How to perform clustering using scikit-learn?
Published on Aug. 22, 2023, 12:18 p.m.
To perform clustering using scikit-learn, you can follow these general steps:
- Load the dataset into scikit-learn and preprocess it if necessary.
- Choose a clustering algorithm that best suits your dataset and problem. Some popular ones include K-means, DBSCAN, and hierarchical clustering.
- Create an instance of the chosen clustering algorithm and set any hyperparameters as needed.
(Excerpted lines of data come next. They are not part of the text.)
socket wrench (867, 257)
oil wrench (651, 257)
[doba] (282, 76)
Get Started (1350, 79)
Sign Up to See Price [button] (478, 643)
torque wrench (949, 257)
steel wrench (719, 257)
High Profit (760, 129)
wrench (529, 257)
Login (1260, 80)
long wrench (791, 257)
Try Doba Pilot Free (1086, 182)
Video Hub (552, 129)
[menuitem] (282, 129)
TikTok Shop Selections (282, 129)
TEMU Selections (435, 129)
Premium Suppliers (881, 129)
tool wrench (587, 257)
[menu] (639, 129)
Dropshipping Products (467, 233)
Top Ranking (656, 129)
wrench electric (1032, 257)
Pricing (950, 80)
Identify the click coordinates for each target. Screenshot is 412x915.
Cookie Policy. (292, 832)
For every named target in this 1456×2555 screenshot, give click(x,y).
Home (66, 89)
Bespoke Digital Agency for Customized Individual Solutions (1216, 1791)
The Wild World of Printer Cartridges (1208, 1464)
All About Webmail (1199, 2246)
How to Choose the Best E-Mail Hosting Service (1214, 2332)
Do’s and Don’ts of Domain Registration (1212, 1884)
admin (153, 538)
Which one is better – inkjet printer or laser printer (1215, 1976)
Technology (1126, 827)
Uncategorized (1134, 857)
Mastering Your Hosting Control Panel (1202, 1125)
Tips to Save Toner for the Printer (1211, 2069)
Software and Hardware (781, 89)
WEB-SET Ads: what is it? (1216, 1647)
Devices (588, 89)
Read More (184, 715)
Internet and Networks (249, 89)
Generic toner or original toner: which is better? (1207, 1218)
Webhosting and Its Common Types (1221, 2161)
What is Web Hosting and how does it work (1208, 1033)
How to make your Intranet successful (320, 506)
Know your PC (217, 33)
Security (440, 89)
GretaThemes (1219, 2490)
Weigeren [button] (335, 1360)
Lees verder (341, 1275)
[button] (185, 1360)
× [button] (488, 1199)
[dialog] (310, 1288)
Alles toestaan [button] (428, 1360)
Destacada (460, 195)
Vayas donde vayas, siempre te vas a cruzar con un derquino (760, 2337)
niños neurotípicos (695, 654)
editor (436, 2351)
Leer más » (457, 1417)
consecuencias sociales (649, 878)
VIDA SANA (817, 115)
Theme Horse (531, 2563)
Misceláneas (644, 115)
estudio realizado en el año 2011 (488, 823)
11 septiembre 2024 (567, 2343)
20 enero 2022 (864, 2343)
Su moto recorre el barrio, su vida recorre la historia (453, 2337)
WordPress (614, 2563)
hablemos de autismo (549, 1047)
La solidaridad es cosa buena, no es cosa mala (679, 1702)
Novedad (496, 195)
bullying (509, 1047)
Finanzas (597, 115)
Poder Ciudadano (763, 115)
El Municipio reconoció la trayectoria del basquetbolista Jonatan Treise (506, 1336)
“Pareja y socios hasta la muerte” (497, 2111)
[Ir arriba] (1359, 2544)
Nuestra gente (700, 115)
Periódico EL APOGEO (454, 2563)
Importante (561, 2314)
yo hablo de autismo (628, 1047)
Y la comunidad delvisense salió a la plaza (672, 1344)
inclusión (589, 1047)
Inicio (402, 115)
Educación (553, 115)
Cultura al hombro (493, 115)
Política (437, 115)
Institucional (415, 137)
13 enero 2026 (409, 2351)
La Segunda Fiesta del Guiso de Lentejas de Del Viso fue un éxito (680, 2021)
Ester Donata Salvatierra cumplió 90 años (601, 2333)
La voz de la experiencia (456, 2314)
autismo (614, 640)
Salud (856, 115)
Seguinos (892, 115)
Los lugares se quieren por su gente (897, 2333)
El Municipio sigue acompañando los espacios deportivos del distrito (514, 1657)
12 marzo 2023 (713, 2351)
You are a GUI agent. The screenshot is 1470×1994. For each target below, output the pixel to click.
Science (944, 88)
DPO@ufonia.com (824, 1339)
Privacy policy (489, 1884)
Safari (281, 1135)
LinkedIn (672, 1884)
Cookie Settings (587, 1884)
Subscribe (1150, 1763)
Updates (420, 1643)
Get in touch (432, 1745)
- Train the clustering model on the data by calling its
fit()
method. - If necessary, predict cluster labels for new data points using the
predict()
method of the trained model. - Evaluate the performance of the clustering algorithm using appropriate metrics such as silhouette score, coherence, or domain-specific measures.
Here is an example of performing K-means clustering on the iris dataset:
from sklearn.datasets import load_iris
from sklearn.cluster import KMeans
from sklearn.metrics import silhouette_score
iris_data = load_iris()
X = iris_data.data
y = iris_data.target
kmeans = KMeans(n_clusters=3, random_state=0)
kmeans.fit(X)
labels = kmeans.labels_
score = silhouette_score(X, labels)
print("Silhouette score:", score)
In this example, we are loading the iris dataset, instantiating the KMeans algorithm with 3 clusters, fitting the model and obtaining the predicted labels, and finally evaluating the model’s performance using the silhouette score.
By following these steps, you can perform clustering using scikit-learn on your own datasets.